── Exercise data ──

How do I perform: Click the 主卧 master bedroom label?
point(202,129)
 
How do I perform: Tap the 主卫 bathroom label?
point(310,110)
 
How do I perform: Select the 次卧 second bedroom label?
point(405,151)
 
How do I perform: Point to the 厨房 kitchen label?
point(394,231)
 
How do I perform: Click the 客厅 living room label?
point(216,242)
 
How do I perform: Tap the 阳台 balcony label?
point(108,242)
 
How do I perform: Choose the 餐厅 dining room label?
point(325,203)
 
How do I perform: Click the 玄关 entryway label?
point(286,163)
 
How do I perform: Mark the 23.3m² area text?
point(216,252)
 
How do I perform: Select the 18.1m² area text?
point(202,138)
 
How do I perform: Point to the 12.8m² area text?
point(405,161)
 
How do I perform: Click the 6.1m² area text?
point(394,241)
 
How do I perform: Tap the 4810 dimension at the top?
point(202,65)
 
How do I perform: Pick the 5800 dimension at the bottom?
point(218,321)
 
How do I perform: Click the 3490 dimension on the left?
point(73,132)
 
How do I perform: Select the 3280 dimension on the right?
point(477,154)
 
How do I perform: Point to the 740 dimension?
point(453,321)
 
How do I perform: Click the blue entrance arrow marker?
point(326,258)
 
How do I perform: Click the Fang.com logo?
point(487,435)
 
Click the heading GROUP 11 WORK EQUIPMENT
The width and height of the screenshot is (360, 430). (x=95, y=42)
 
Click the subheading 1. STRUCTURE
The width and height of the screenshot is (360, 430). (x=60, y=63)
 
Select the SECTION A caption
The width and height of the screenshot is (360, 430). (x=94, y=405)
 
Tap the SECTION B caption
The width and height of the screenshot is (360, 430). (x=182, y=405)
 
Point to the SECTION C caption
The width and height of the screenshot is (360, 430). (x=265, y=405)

───

## Given exercise
Please rewrite all the rows above, changing each "area text" to "area figure" and leaving everything else as it is.

## Reply
How do I perform: Click the 主卧 master bedroom label?
point(202,129)
 
How do I perform: Tap the 主卫 bathroom label?
point(310,110)
 
How do I perform: Select the 次卧 second bedroom label?
point(405,151)
 
How do I perform: Point to the 厨房 kitchen label?
point(394,231)
 
How do I perform: Click the 客厅 living room label?
point(216,242)
 
How do I perform: Tap the 阳台 balcony label?
point(108,242)
 
How do I perform: Choose the 餐厅 dining room label?
point(325,203)
 
How do I perform: Click the 玄关 entryway label?
point(286,163)
 
How do I perform: Mark the 23.3m² area figure?
point(216,252)
 
How do I perform: Select the 18.1m² area figure?
point(202,138)
 
How do I perform: Point to the 12.8m² area figure?
point(405,161)
 
How do I perform: Click the 6.1m² area figure?
point(394,241)
 
How do I perform: Tap the 4810 dimension at the top?
point(202,65)
 
How do I perform: Pick the 5800 dimension at the bottom?
point(218,321)
 
How do I perform: Click the 3490 dimension on the left?
point(73,132)
 
How do I perform: Select the 3280 dimension on the right?
point(477,154)
 
How do I perform: Point to the 740 dimension?
point(453,321)
 
How do I perform: Click the blue entrance arrow marker?
point(326,258)
 
How do I perform: Click the Fang.com logo?
point(487,435)
 
Click the heading GROUP 11 WORK EQUIPMENT
The width and height of the screenshot is (360, 430). (x=95, y=42)
 
Click the subheading 1. STRUCTURE
The width and height of the screenshot is (360, 430). (x=60, y=63)
 
Select the SECTION A caption
The width and height of the screenshot is (360, 430). (x=94, y=405)
 
Tap the SECTION B caption
The width and height of the screenshot is (360, 430). (x=182, y=405)
 
Point to the SECTION C caption
The width and height of the screenshot is (360, 430). (x=265, y=405)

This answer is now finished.